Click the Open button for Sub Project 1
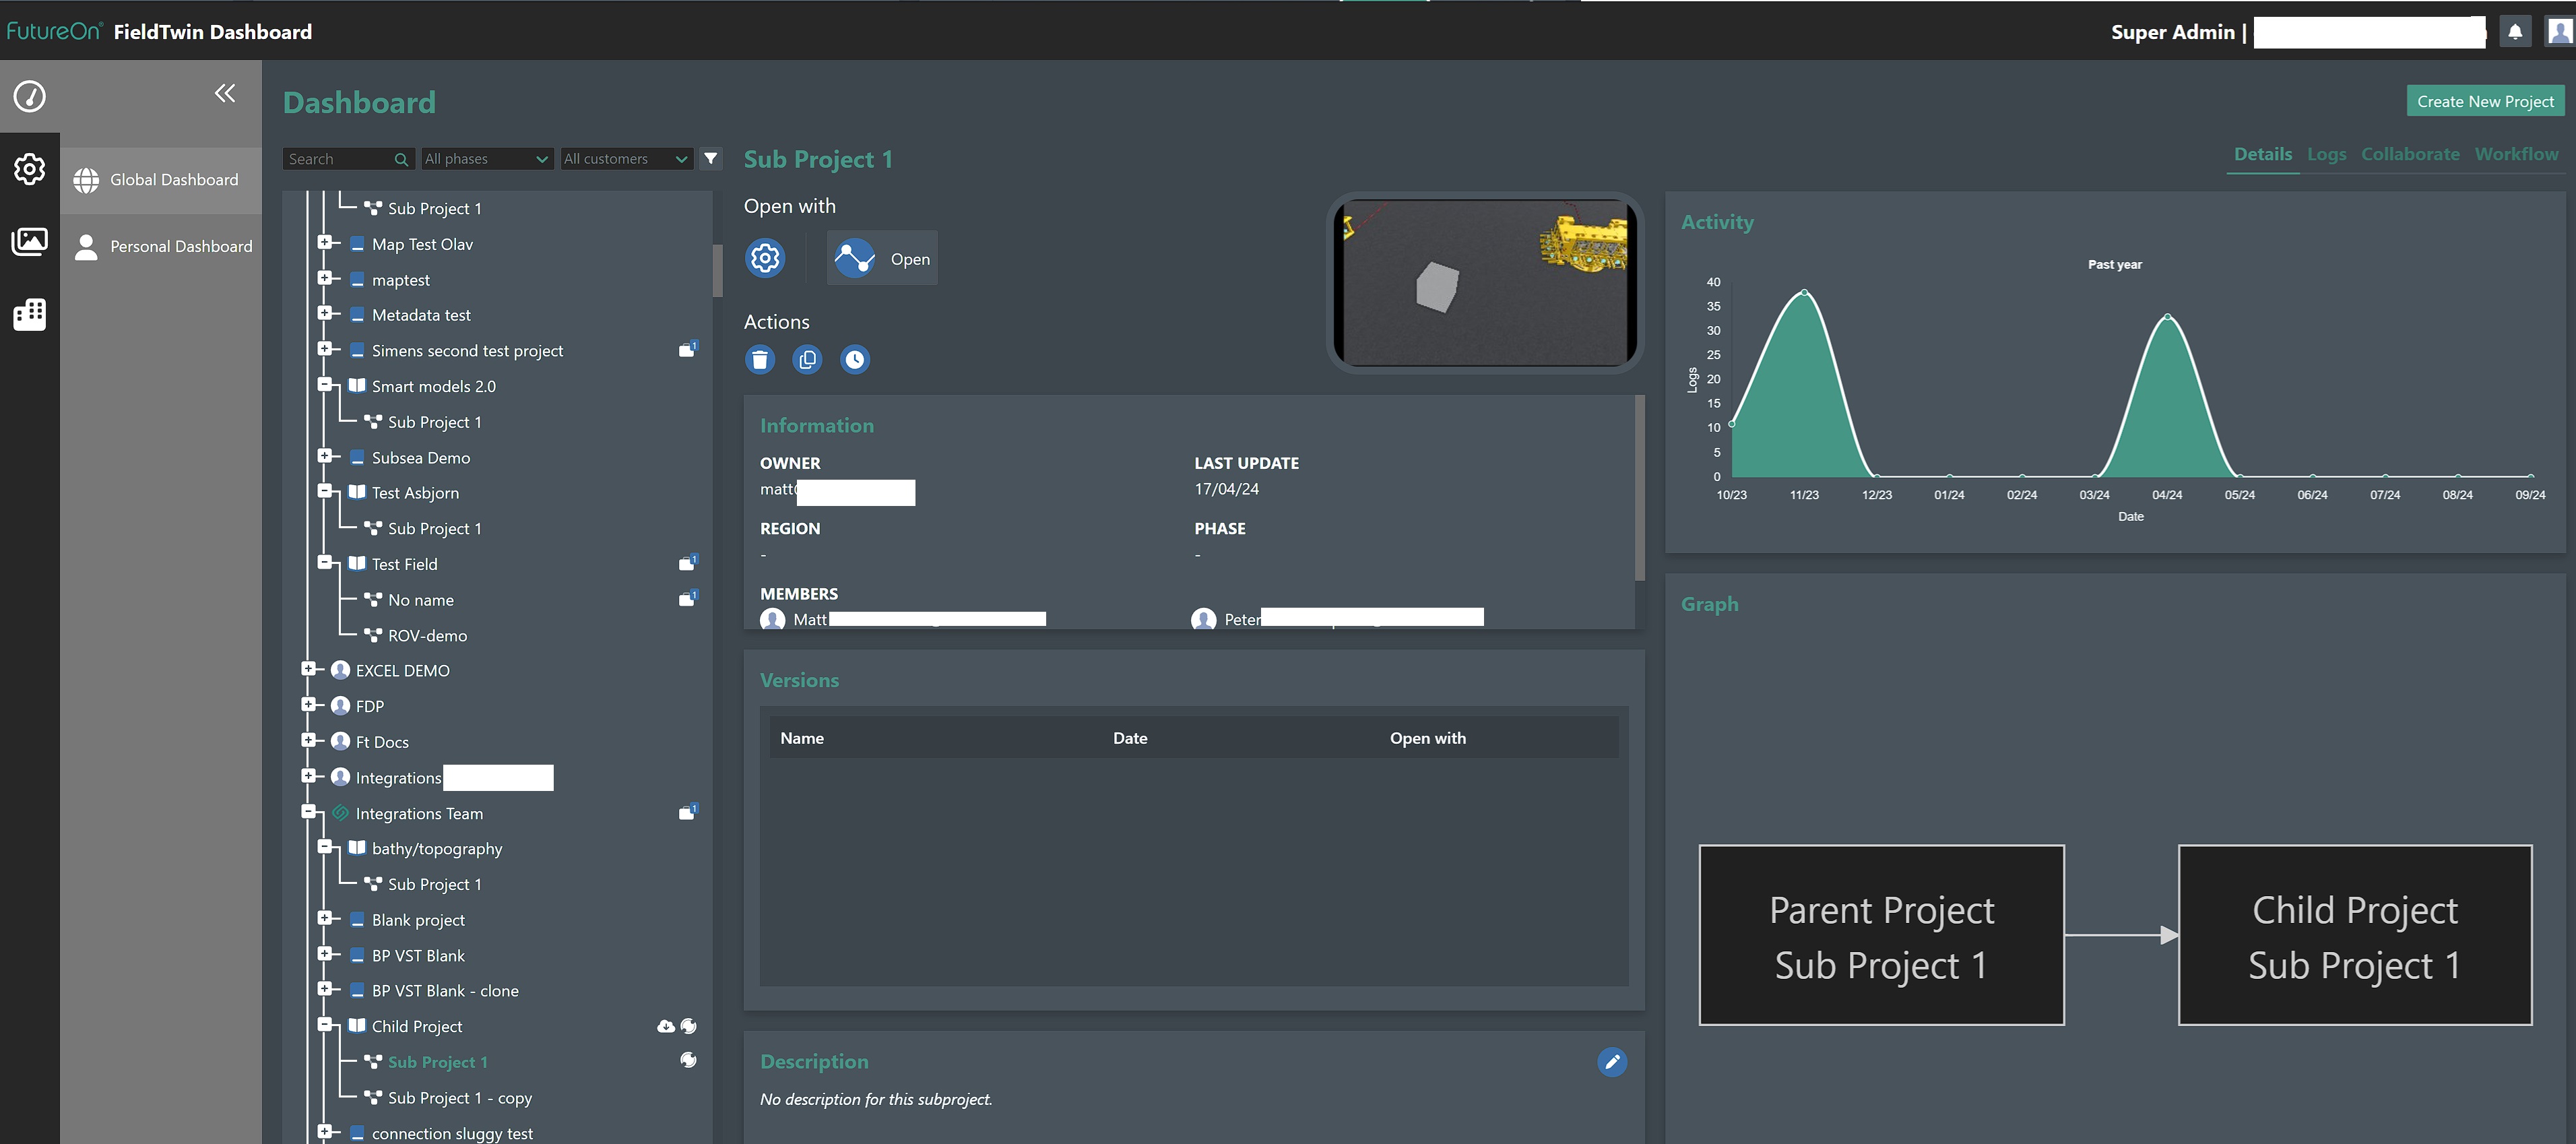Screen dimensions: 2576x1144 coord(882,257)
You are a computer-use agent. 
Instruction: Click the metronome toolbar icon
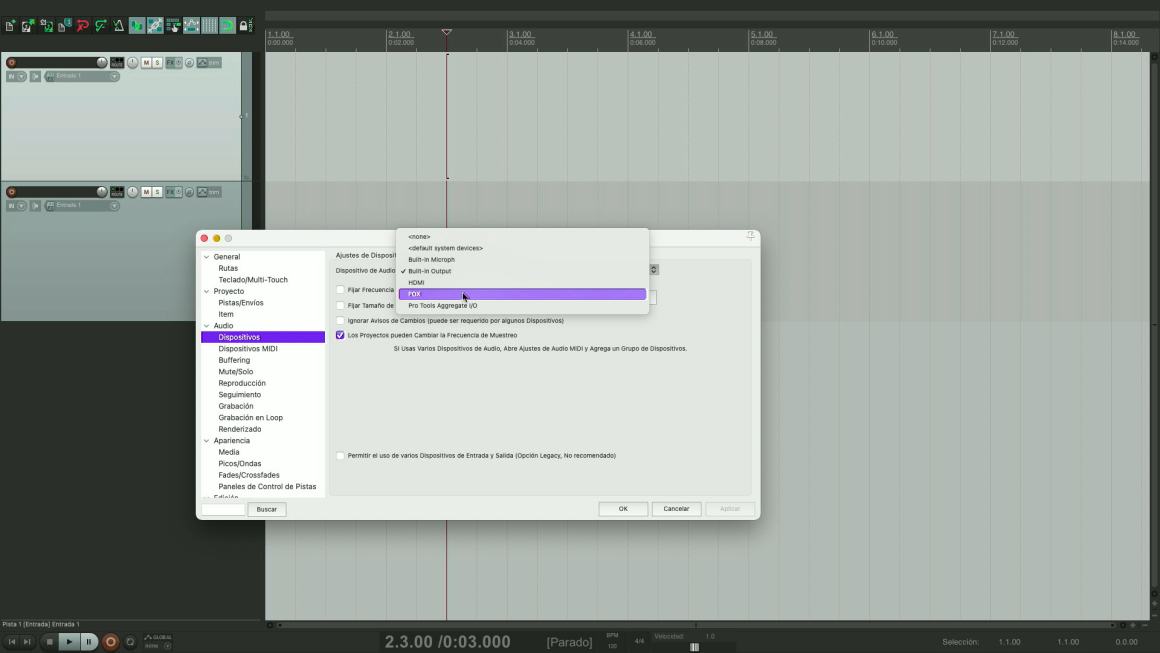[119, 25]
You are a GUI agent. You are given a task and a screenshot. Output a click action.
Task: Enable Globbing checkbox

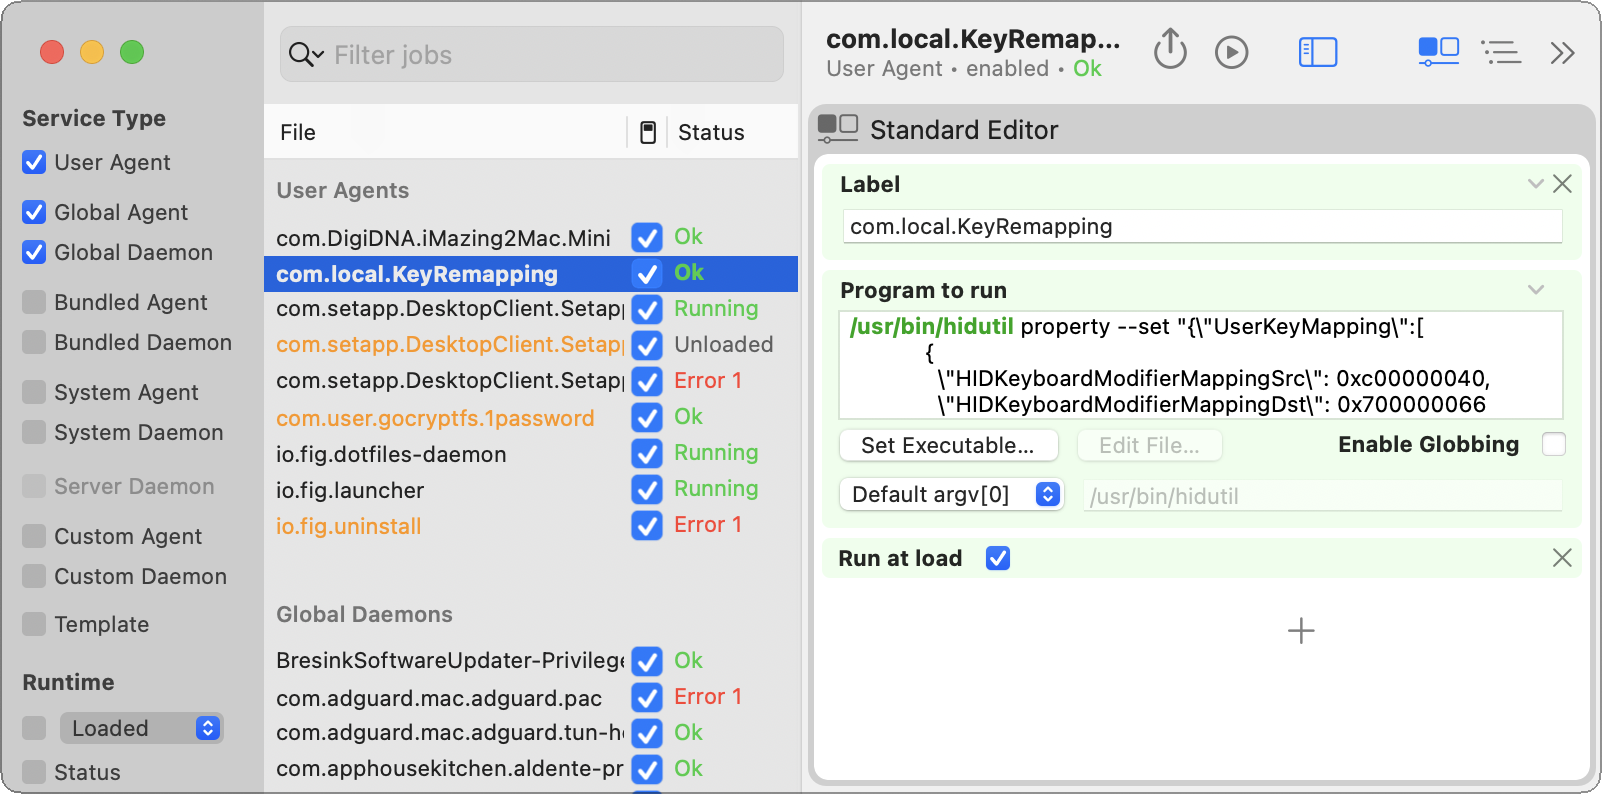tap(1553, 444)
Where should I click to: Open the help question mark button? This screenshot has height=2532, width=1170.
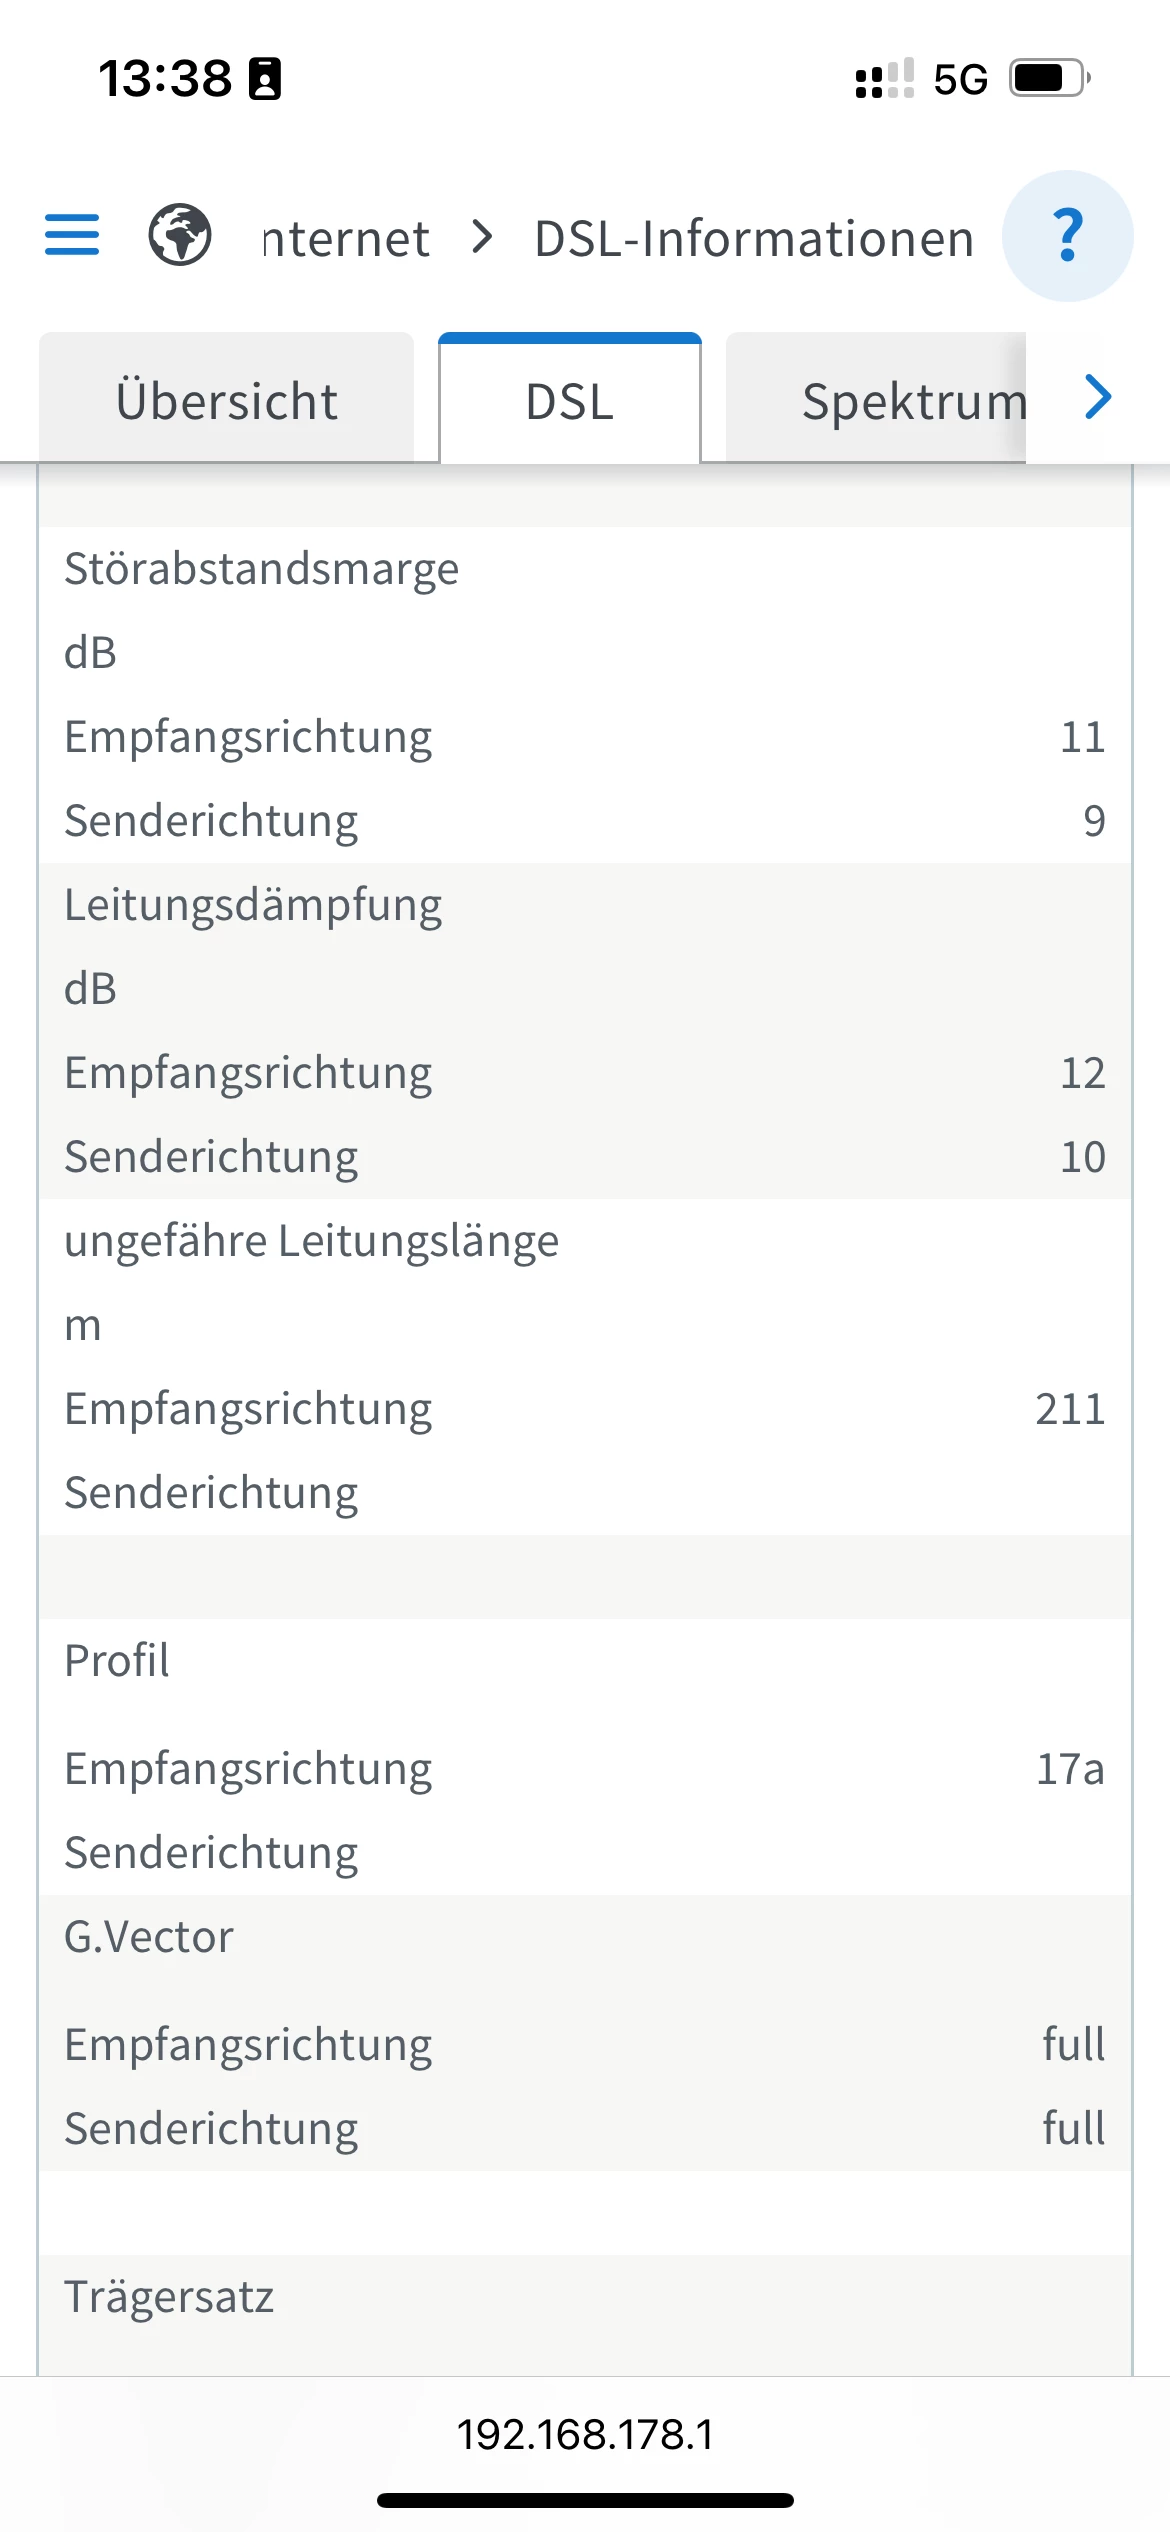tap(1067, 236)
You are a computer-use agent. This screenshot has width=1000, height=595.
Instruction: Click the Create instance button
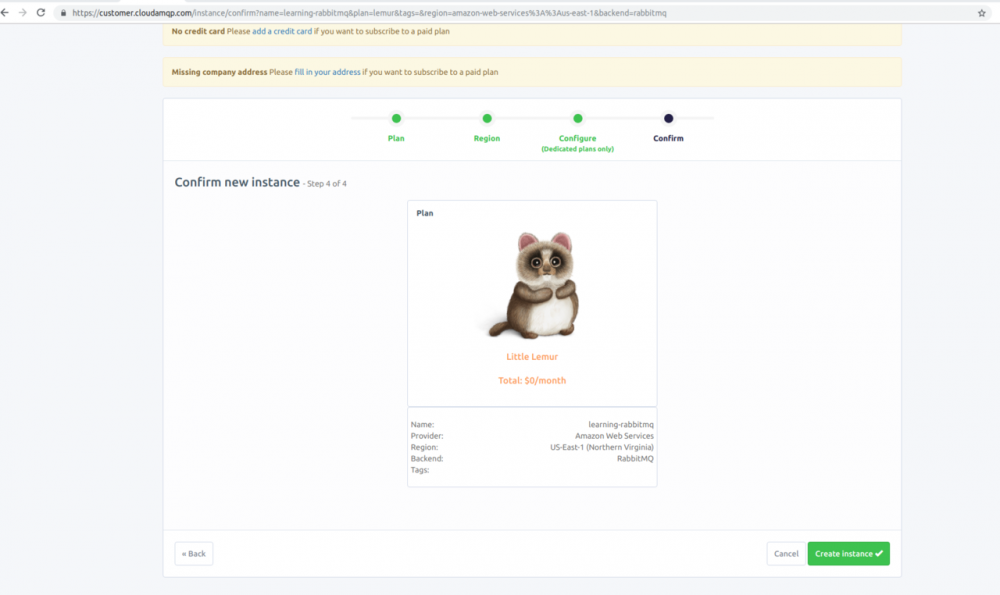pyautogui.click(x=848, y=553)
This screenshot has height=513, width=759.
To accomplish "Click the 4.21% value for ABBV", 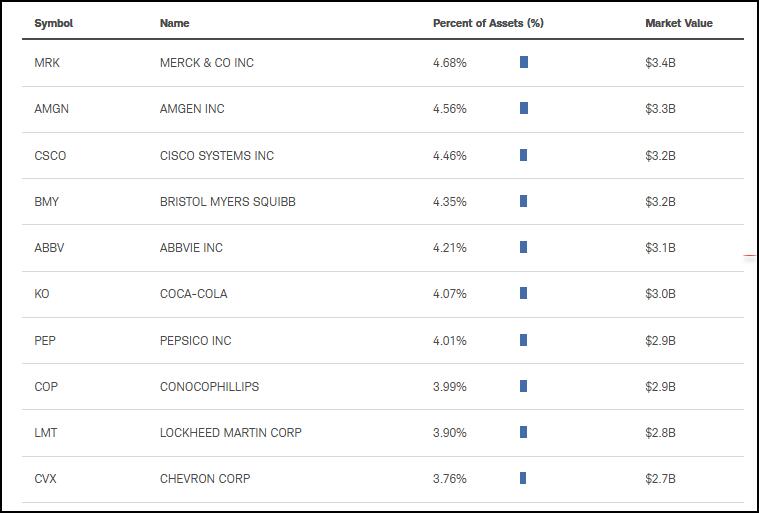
◆ ◆ ◆ ◆ ◆
__ASSIGNED TASK__
The answer is the entries above, given again exactly, with no pictures among them.

__REPLY TO THE EXERCISE__
Click the Open button for Sub Project 1
Screen dimensions: 2576x1144 coord(882,257)
You are a computer-use agent. 
Instruction: Click the metronome toolbar icon
[119, 25]
You are a GUI agent. You are given a task and a screenshot. Output a click action.
Task: Enable Globbing checkbox

tap(1553, 444)
Where should I click to: Open the help question mark button? This screenshot has height=2532, width=1170.
tap(1067, 236)
You are a computer-use agent. This screenshot has width=1000, height=595.
Instruction: Click the Create instance button
pyautogui.click(x=848, y=553)
This screenshot has height=513, width=759.
To accomplish "Click the 4.21% value for ABBV", 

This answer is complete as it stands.